Transcribe the records that follow exactly. Skip the pictures.

[Records excerpted from a collection]
◆ ◆ ◆
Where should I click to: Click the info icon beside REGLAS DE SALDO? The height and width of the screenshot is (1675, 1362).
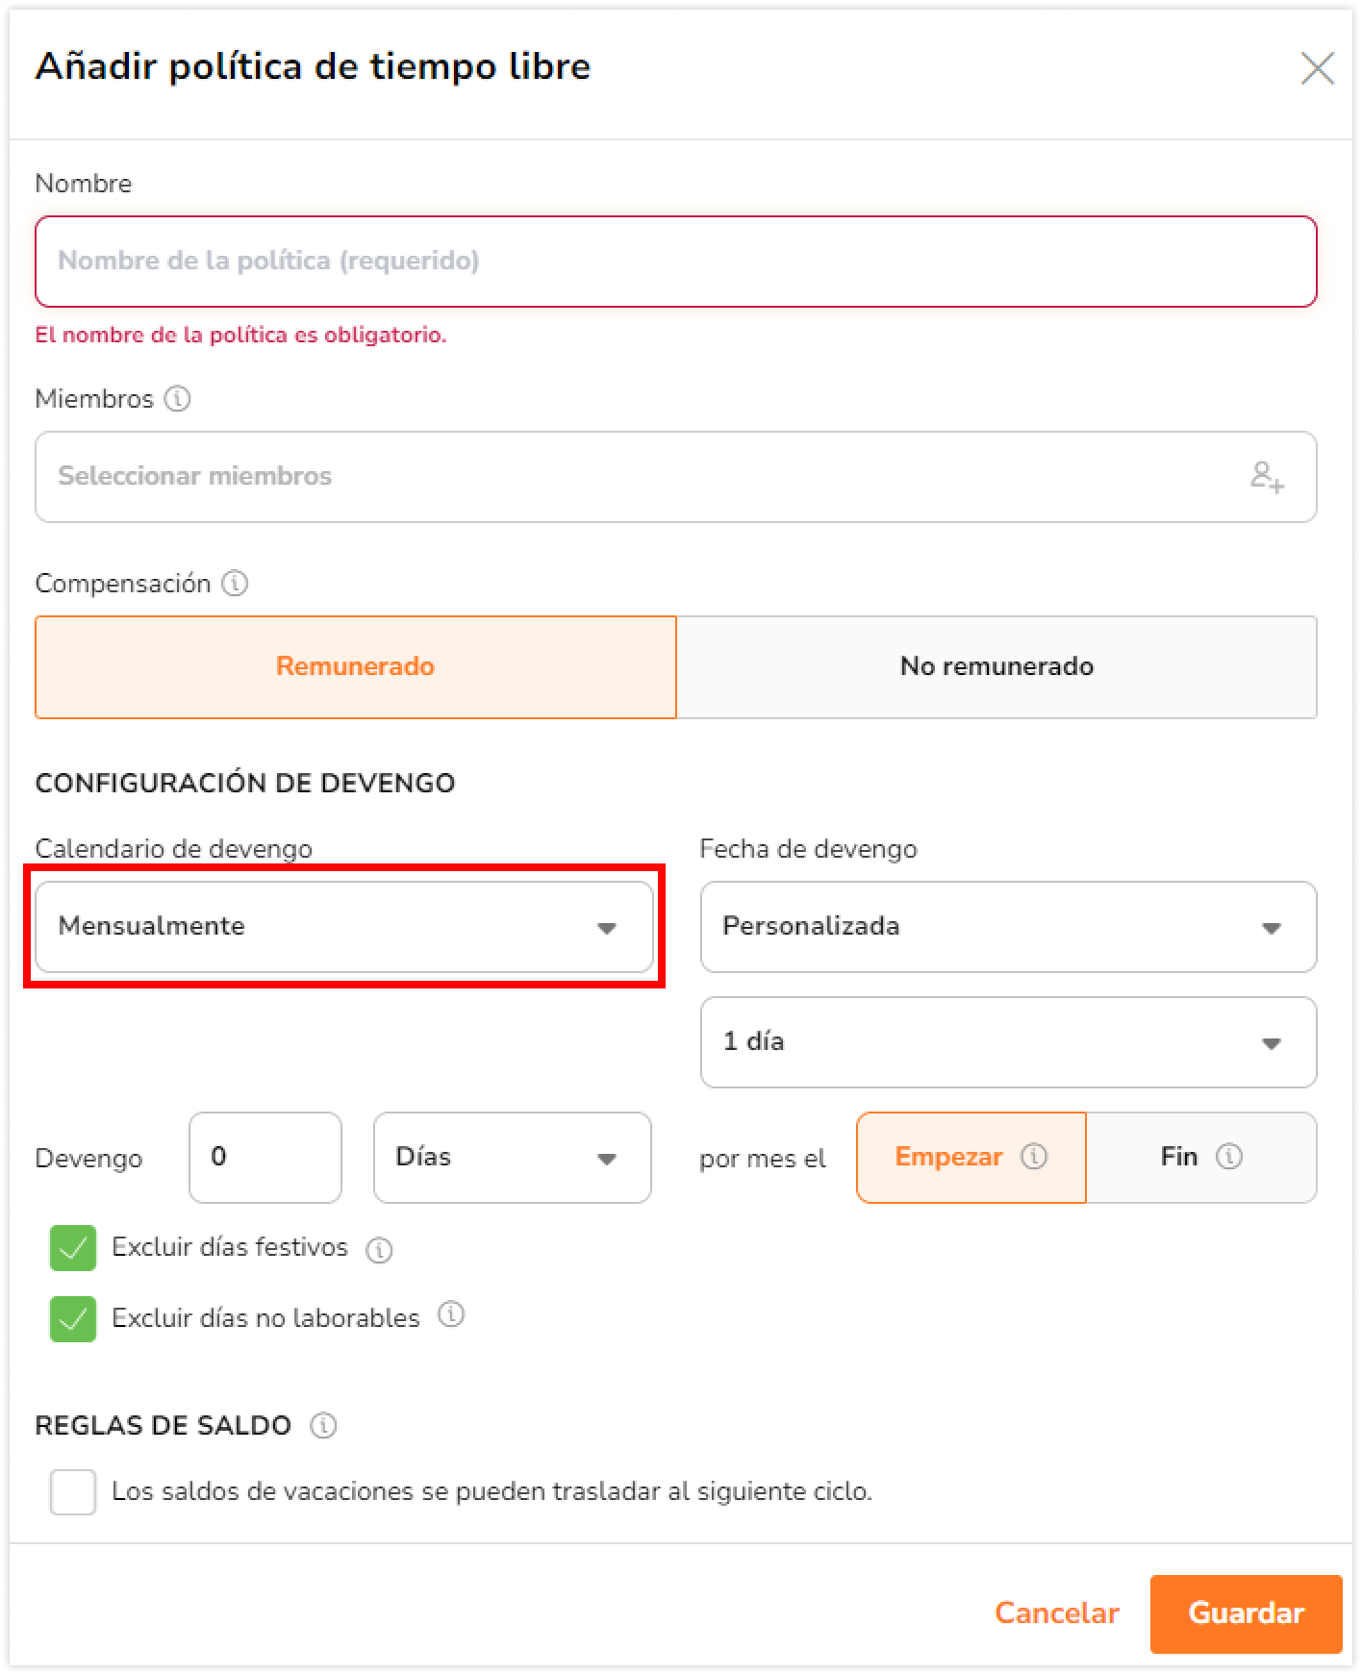click(x=323, y=1425)
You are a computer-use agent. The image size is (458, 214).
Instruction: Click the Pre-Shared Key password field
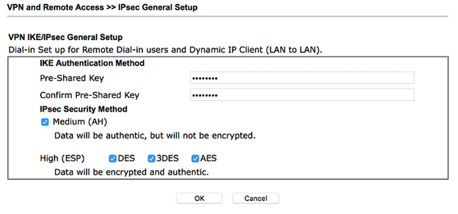(x=302, y=78)
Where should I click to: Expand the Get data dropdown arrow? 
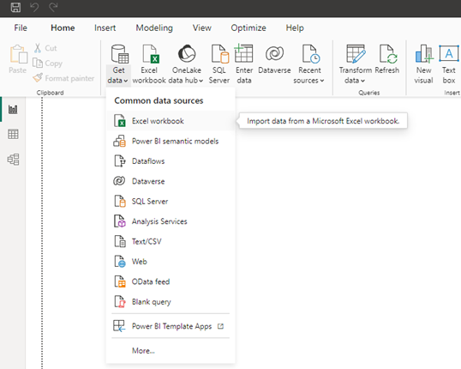coord(126,81)
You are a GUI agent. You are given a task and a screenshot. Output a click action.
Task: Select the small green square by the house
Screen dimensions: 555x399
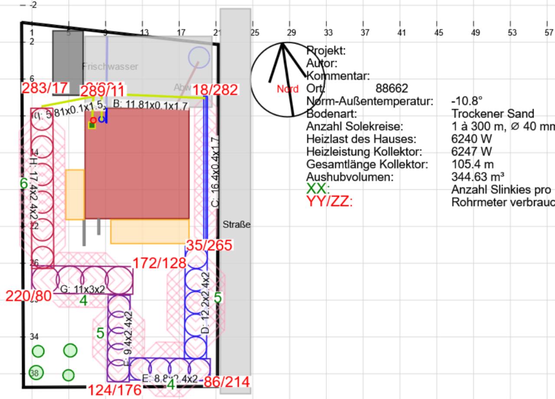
◆ ◆ ◆
Your solution:
Where should I click to: Click the info icon beside REGLAS DE SALDO? The height and width of the screenshot is (1675, 1362).
click(x=323, y=1425)
You are a computer-use agent. The image size is (458, 214).
Instruction: Click the Pre-Shared Key password field
(x=302, y=78)
Where should I click to: Expand the Get data dropdown arrow? 
coord(126,81)
You are a GUI agent. You are given a task and a screenshot. Output a click action.
Task: Select the small green square by the house
Screen dimensions: 555x399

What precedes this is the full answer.